The part I can’t swallow—resurrection aside—is substitutionary atonement. The notion that a God supposedly defined by love could only be appeased by orchestrating a cosmic bloodletting reads less like theology and more like something out of a Bronze Age mafia drama. And yet, Sullivan and Collins weren’t foaming zealots—they were thoughtful, gracious, luminously intelligent men. Which led me, mid-nap, to remember Emmanuel Carrère’s The Kingdom, a fever dream of a novel in which the narrator interrogates Luke, the Gospel’s narrator, with a mix of admiration, suspicion, and barely-contained despair. It’s the story of someone trying to understand the story being told by someone who wasn’t sure they believed it either.
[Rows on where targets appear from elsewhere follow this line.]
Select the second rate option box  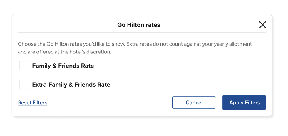click(24, 85)
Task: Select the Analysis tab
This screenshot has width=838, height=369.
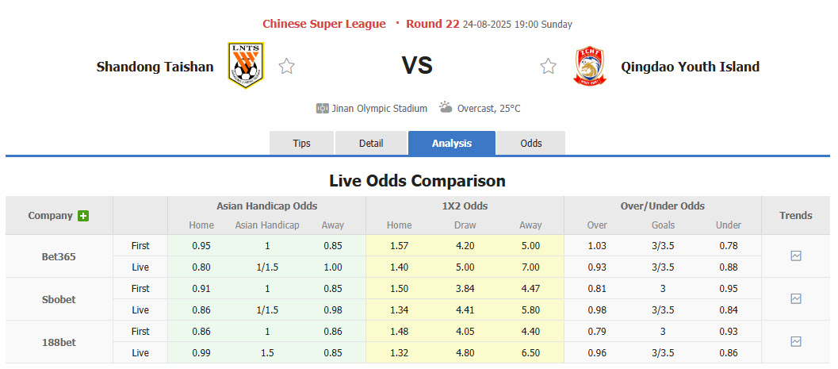Action: pos(452,144)
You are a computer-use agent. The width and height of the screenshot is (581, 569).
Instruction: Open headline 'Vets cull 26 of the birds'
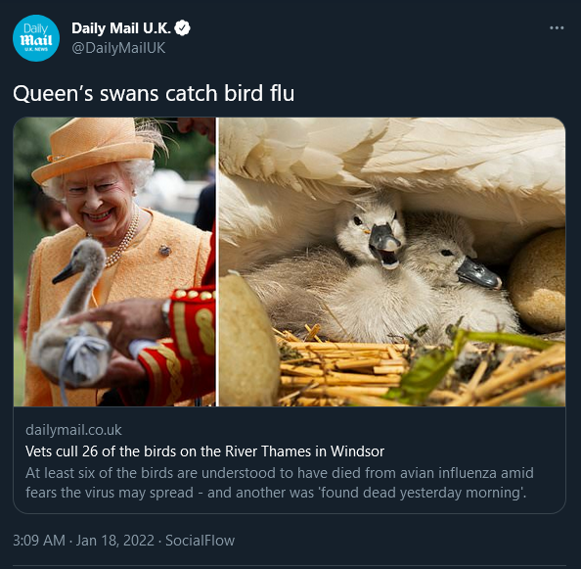[x=204, y=451]
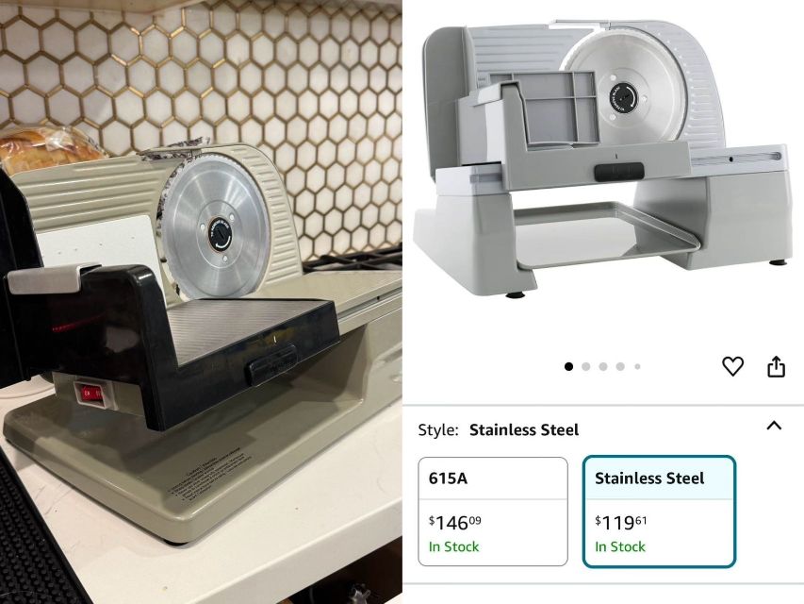804x604 pixels.
Task: Select the Stainless Steel style option
Action: (659, 512)
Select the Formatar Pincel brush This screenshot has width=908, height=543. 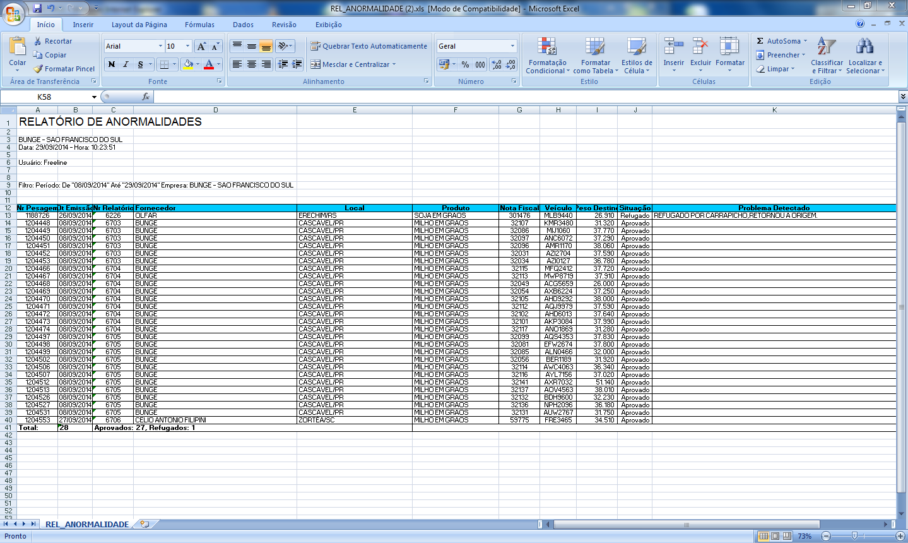[x=38, y=69]
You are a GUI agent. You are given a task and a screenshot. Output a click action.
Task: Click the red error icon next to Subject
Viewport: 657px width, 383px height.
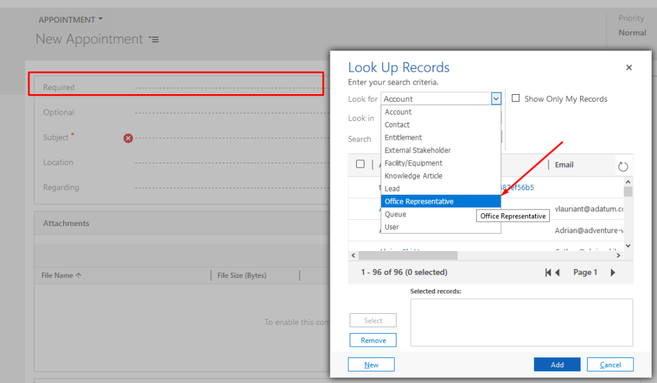click(x=128, y=138)
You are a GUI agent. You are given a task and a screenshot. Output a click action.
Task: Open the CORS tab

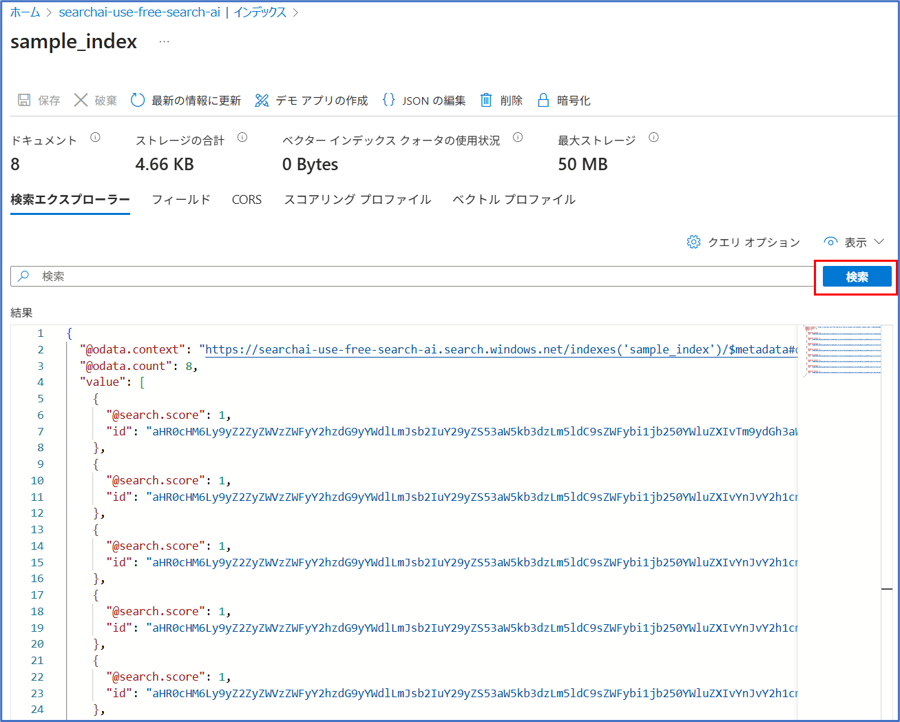click(247, 200)
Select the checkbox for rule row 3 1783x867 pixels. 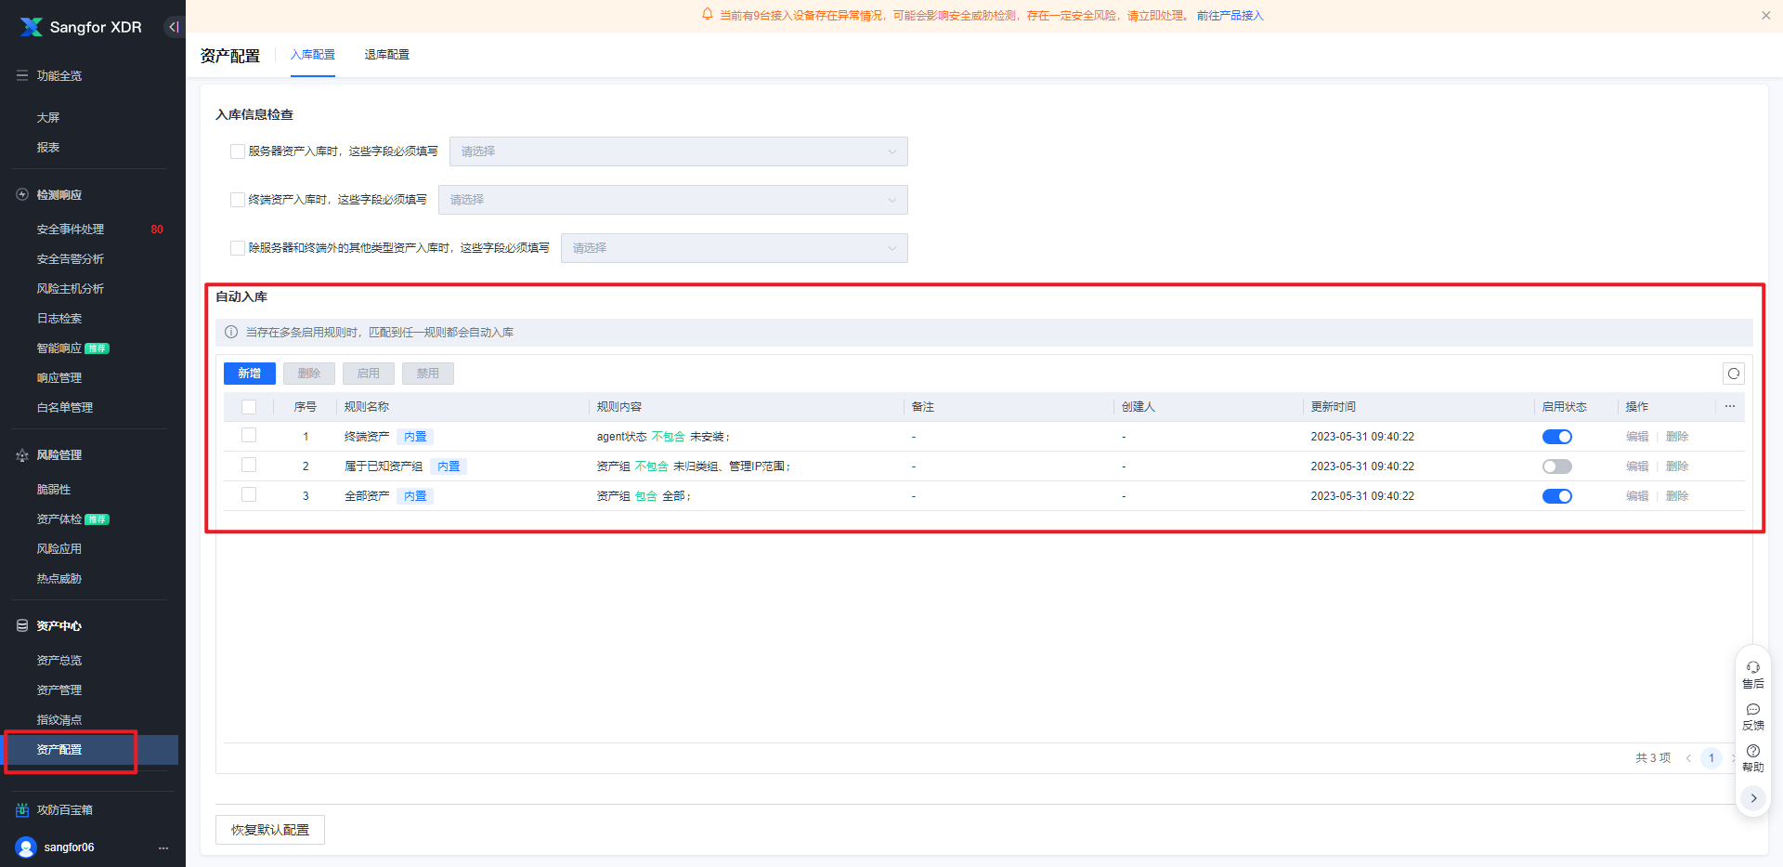tap(249, 495)
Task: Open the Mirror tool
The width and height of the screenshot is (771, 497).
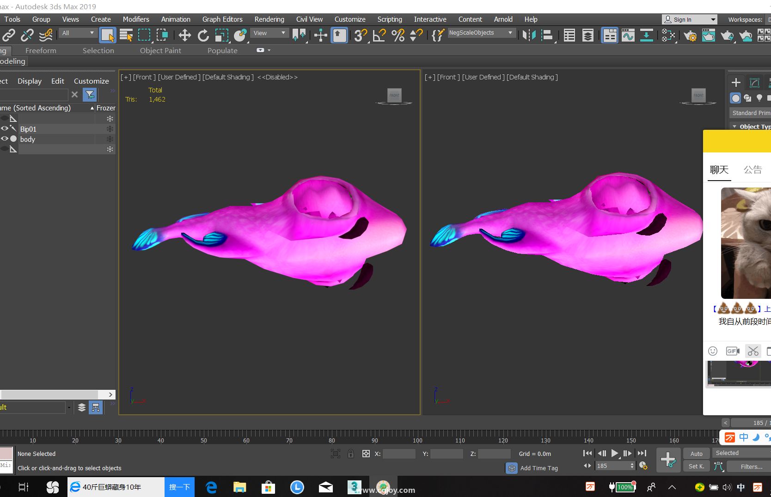Action: [x=529, y=35]

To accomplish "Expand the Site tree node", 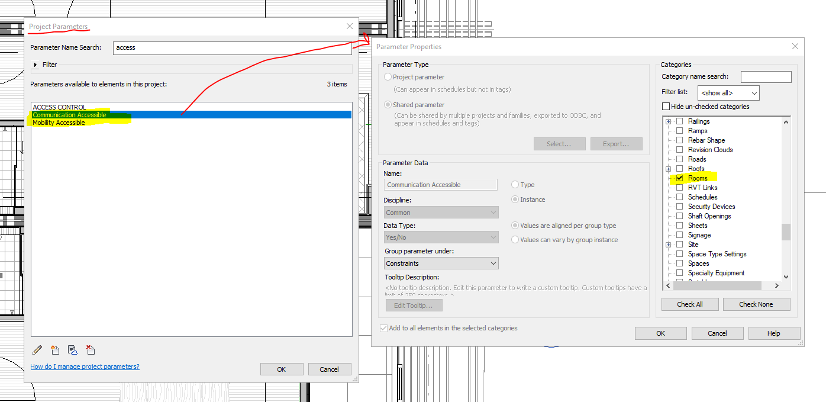I will pos(668,244).
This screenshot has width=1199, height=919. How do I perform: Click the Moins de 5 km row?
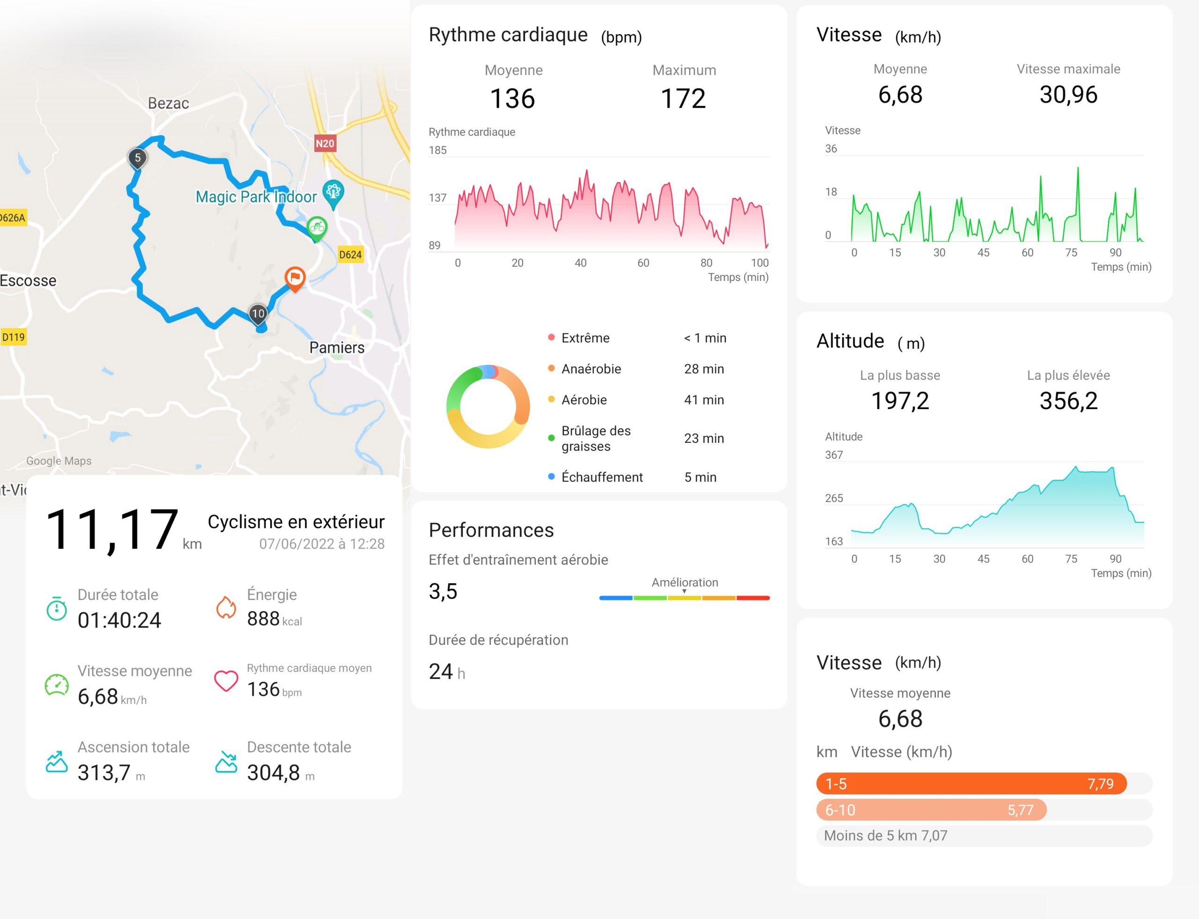coord(984,836)
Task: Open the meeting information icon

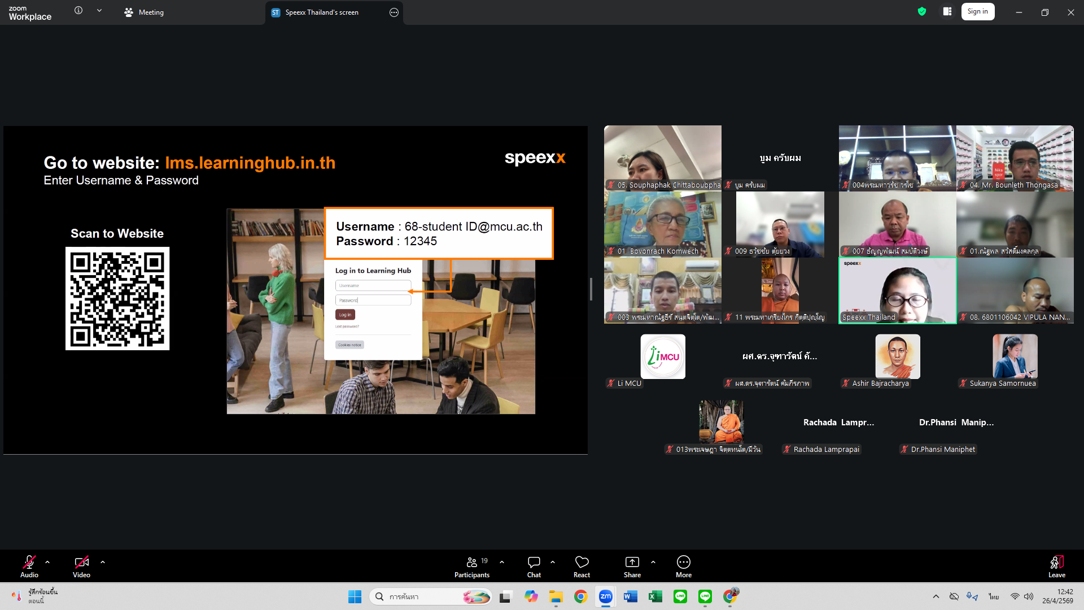Action: click(x=78, y=11)
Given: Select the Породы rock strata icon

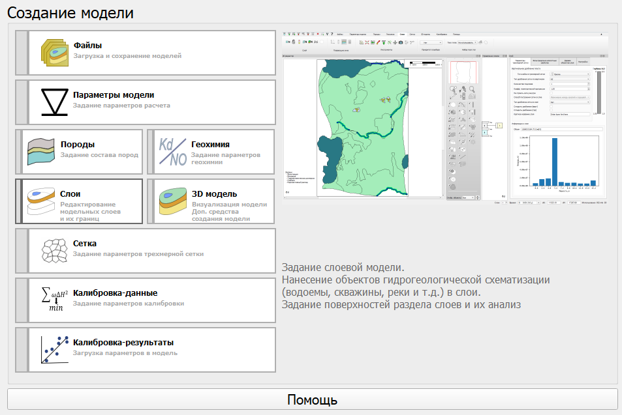Looking at the screenshot, I should pyautogui.click(x=41, y=152).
Somewhere between guilt, caffeine, and the ache in my glutes, I sat up and thought: Maybe I should write a novel. Not about Jesus—he already has a publisher—but about me wrestling with Carrère, while Carrère wrestles with Luke, while Sullivan and Collins serenely eat fish with the risen Lord. It’s wildly ambitious, probably self-indulgent, and smells faintly of midlife crisis. But what’s faith—or doubt—if not the ultimate literary prompt?